#### Instructions for the task
Leave out the pictures and restate exactly, and only, the lines from the one that contains "Image resolution: width=1387" through the final line of the material below.

#### Records for the exercise
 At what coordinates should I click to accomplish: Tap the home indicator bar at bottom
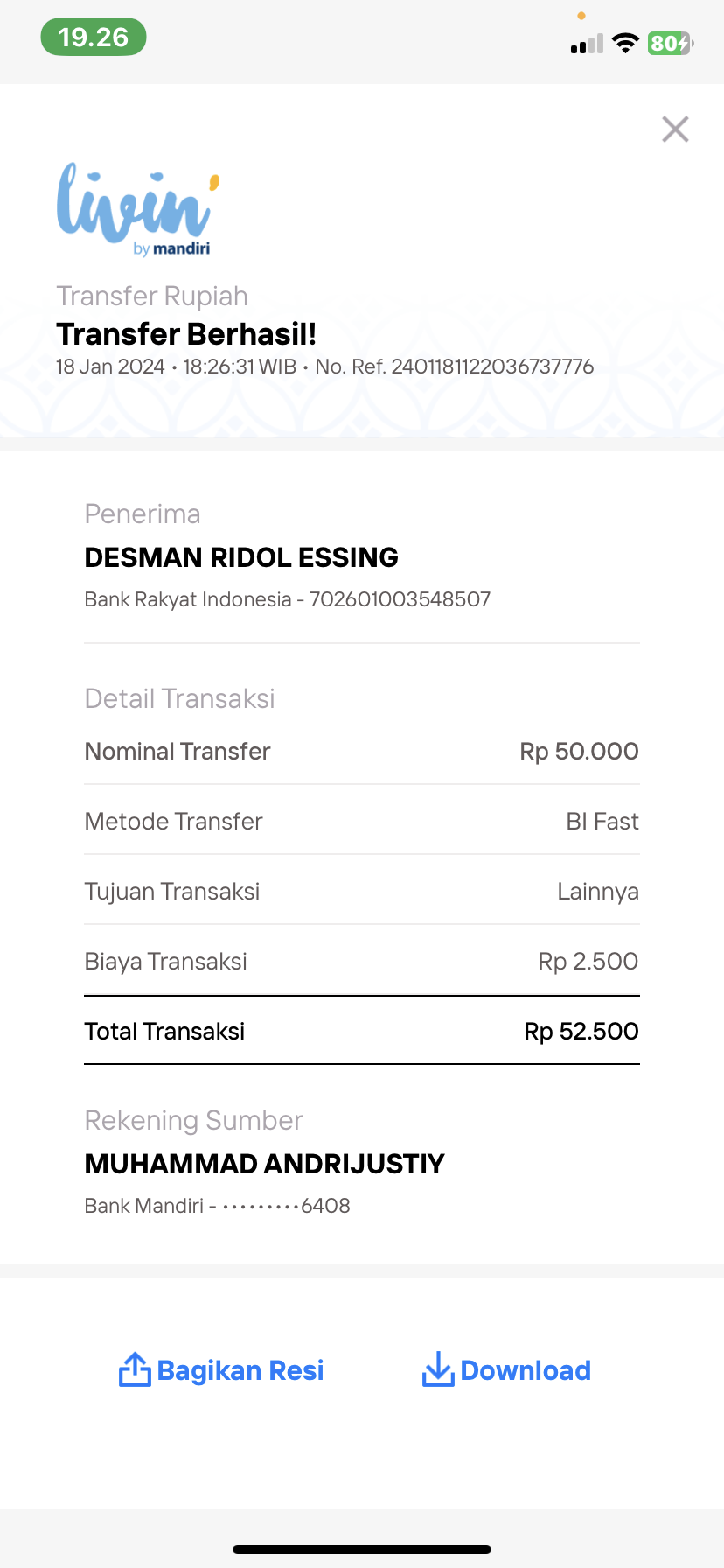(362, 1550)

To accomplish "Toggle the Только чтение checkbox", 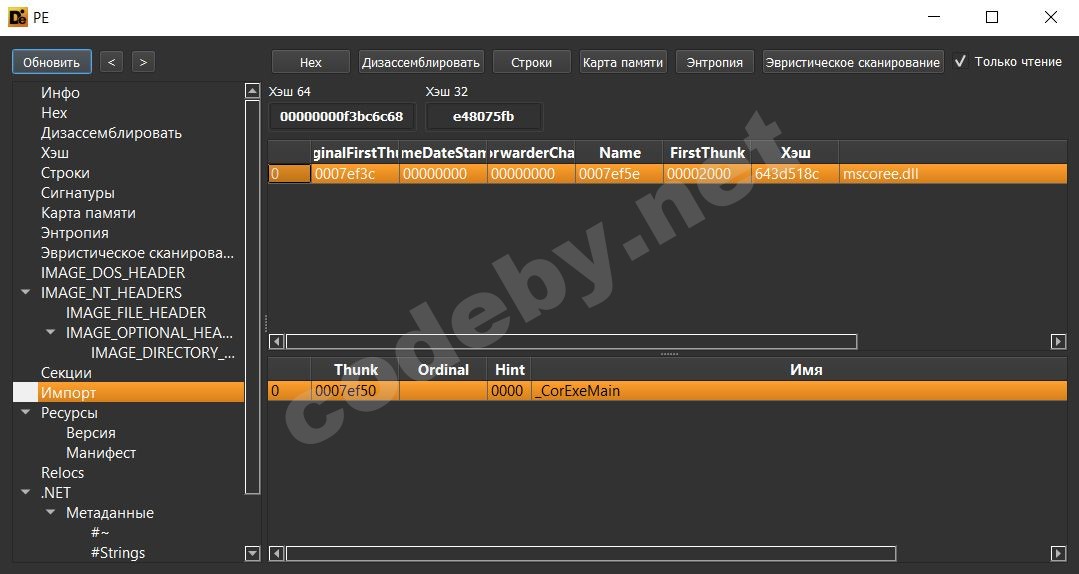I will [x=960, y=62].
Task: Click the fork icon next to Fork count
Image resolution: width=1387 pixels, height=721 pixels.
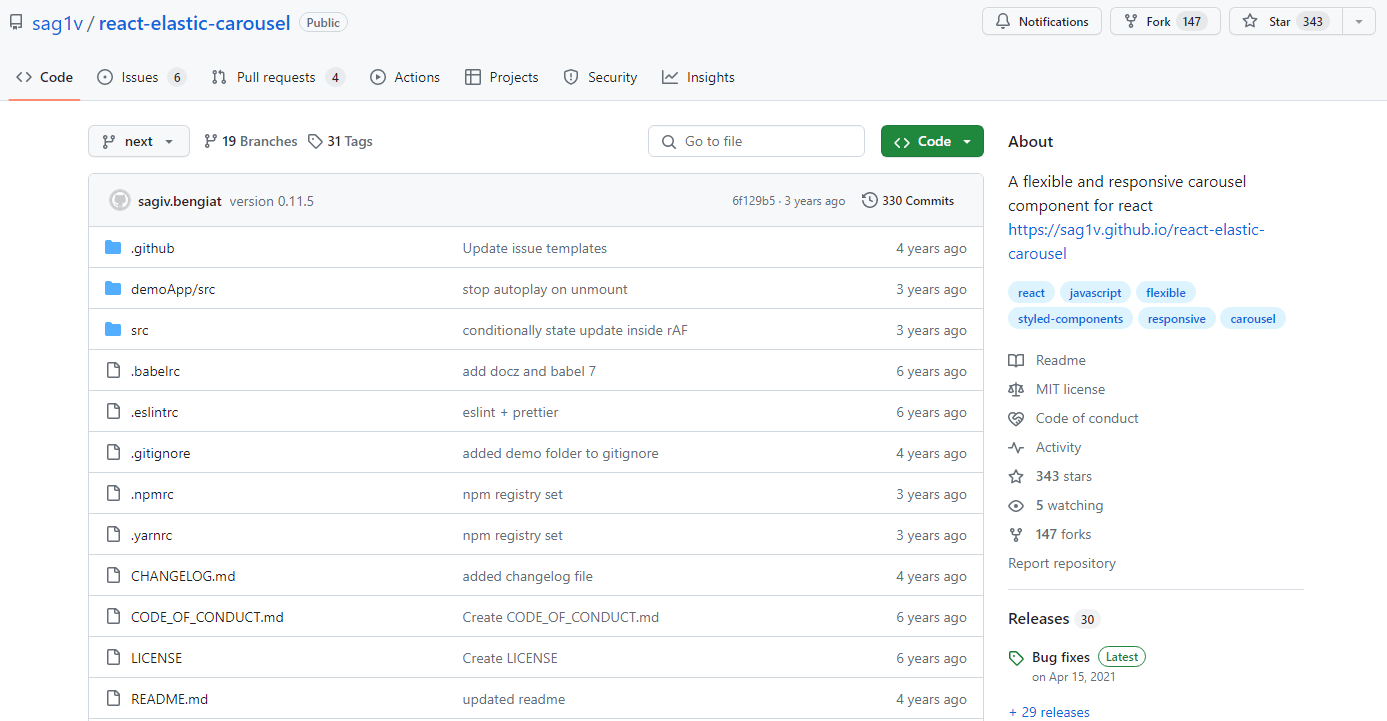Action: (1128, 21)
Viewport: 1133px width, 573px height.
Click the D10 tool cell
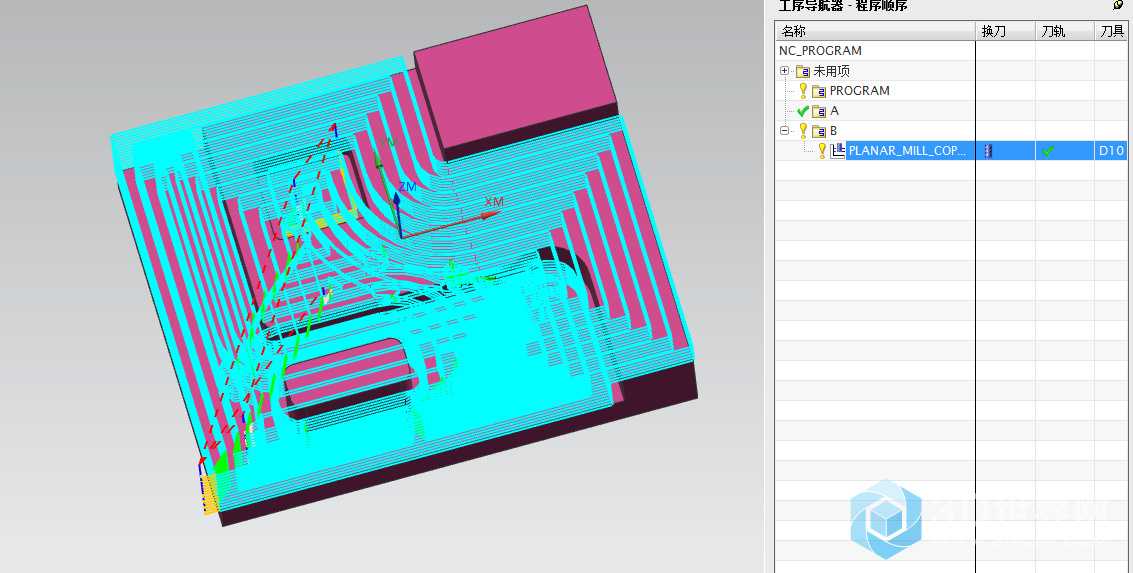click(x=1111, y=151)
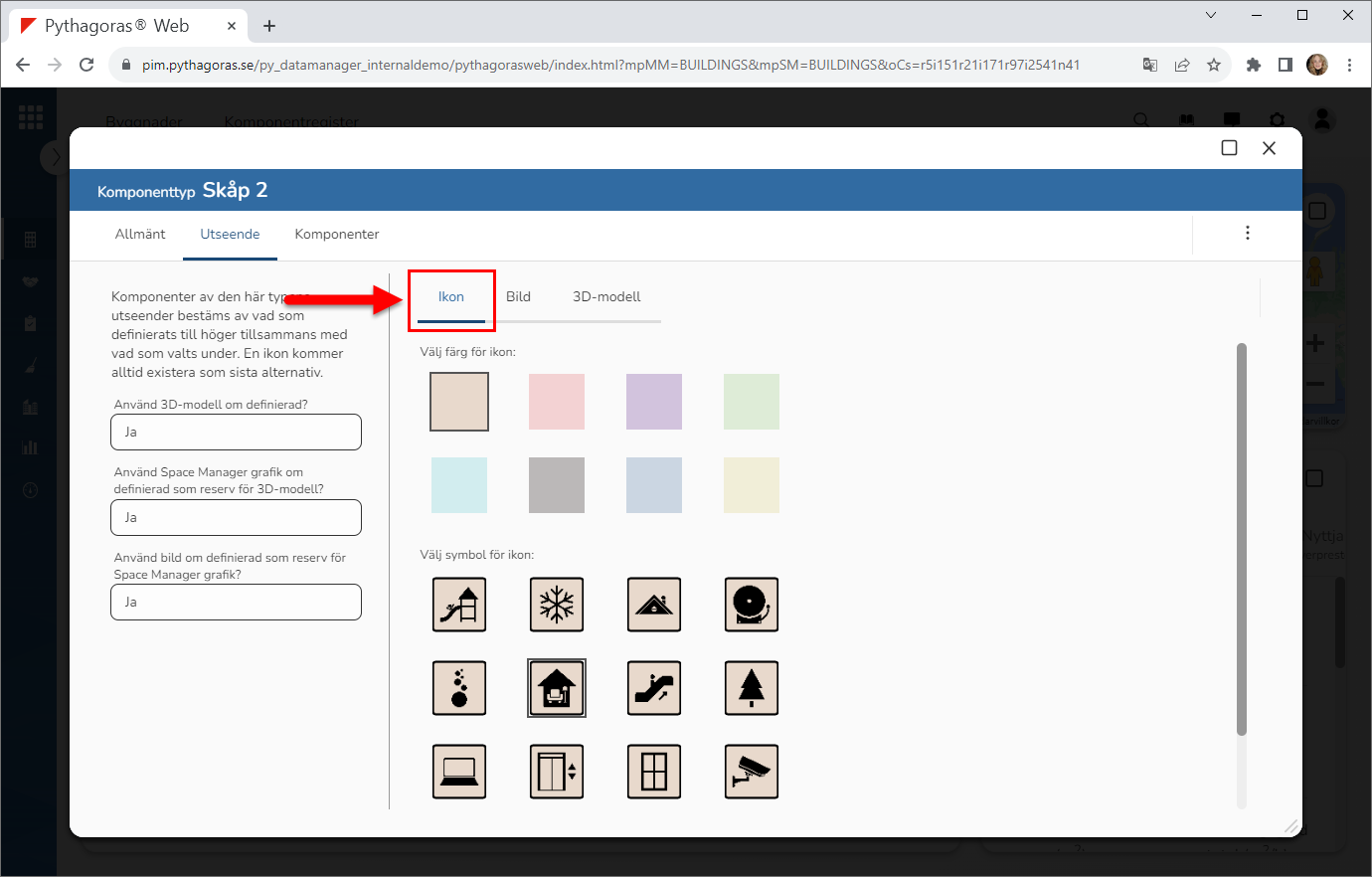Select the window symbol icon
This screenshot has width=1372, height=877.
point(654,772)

#### Result for this task
Image resolution: width=1387 pixels, height=721 pixels.
Action: (1128, 21)
Viewport: 1133px width, 573px height.
Click the D10 tool cell
click(x=1111, y=151)
Select the window symbol icon
This screenshot has width=1372, height=877.
point(654,772)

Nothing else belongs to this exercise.